About this exercise:
The expected answer is a copy of every line in the listing that has the word "will".

Material supplied:
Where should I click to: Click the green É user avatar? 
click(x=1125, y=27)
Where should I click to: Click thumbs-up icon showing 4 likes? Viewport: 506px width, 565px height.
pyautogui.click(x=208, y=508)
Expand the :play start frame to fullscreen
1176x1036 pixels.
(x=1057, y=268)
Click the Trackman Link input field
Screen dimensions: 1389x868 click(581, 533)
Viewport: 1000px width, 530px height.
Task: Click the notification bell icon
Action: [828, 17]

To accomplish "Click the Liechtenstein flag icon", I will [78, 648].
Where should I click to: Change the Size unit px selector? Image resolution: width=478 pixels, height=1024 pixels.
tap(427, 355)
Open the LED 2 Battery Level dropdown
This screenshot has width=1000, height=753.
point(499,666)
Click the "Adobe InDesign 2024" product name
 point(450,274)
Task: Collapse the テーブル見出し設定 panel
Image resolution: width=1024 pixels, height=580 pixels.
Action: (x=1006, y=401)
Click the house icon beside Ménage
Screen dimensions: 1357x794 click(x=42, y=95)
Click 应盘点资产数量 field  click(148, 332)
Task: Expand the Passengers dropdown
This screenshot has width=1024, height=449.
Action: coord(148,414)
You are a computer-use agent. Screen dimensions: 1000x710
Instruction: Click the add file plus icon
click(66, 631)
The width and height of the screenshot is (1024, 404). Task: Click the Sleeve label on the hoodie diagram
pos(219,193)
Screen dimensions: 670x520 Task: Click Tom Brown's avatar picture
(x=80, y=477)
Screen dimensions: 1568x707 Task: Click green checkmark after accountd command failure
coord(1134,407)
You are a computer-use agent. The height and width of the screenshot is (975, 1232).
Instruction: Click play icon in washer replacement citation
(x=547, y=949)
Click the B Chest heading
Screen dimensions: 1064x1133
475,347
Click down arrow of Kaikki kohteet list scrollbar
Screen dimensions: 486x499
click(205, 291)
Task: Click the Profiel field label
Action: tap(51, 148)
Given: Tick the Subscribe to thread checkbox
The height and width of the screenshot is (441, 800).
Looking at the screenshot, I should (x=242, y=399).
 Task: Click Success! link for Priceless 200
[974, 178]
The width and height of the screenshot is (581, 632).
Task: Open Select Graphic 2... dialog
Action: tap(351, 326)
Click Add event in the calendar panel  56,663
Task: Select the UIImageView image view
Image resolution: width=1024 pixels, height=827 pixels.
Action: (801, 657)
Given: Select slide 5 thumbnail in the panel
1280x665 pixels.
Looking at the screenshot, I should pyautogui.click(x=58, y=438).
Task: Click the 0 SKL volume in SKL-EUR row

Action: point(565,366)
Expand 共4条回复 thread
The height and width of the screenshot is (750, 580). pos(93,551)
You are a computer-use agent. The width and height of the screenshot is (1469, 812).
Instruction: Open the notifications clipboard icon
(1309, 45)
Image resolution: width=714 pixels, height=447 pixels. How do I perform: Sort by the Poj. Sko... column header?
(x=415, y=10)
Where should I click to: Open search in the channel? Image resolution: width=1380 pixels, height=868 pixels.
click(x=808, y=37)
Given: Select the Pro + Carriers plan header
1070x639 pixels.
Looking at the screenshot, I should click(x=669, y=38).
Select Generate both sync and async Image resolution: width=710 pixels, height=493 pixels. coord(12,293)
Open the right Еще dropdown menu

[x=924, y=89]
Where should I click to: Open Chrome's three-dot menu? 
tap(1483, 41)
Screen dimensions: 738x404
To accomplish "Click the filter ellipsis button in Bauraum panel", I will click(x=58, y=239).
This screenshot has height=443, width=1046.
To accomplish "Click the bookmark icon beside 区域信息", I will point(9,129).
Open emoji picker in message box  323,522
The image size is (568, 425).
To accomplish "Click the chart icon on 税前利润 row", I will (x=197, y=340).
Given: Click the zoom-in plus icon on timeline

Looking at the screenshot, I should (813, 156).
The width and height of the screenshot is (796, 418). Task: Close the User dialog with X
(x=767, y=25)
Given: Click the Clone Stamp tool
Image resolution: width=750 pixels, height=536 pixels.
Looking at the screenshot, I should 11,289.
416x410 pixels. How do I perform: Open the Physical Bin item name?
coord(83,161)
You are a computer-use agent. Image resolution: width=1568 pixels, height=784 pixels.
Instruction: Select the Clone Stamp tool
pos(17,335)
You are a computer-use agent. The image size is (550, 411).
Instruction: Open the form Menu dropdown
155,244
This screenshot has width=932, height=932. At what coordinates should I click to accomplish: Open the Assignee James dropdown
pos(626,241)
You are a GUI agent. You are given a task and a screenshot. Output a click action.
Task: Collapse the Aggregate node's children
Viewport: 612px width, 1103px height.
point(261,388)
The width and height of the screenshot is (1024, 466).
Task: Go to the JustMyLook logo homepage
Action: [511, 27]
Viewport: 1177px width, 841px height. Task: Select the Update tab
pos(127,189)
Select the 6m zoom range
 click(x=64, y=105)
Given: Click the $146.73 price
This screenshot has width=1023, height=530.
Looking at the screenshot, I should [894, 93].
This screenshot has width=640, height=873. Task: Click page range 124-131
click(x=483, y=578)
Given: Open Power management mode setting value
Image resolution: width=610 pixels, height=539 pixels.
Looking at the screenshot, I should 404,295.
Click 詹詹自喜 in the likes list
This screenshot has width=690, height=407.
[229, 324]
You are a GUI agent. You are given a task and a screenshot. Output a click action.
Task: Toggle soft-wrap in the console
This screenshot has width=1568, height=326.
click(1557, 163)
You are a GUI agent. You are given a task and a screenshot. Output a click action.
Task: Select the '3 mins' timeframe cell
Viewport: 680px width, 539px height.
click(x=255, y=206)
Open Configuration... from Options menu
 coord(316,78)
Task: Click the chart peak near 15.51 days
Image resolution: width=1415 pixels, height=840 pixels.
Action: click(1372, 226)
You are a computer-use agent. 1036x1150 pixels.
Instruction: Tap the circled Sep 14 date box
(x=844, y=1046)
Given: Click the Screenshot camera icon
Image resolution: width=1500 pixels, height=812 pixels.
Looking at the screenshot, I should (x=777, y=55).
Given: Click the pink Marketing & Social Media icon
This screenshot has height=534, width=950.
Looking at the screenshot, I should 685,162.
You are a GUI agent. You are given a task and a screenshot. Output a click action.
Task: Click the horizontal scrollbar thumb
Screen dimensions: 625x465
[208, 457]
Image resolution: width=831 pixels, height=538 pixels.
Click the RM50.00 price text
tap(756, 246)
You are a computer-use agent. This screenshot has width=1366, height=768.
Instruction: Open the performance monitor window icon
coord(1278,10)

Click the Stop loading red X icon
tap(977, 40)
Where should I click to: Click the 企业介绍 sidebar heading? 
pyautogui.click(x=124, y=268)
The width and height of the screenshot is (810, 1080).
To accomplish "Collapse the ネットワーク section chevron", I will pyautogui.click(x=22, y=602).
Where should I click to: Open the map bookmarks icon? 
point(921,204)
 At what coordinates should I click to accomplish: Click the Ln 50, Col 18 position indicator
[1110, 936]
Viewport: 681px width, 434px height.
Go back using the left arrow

Exercise solution:
To accomplish "Click the Liechtenstein flag icon", I will [78, 648].
To accomplish "Click the filter ellipsis button in Bauraum panel", I will click(x=58, y=239).
To accomplish "Click the bookmark icon beside 区域信息", I will point(9,129).
To accomplish "Click the chart icon on 税前利润 row", I will (x=197, y=340).
To accomplish "Collapse the ネットワーク section chevron", I will pyautogui.click(x=22, y=602).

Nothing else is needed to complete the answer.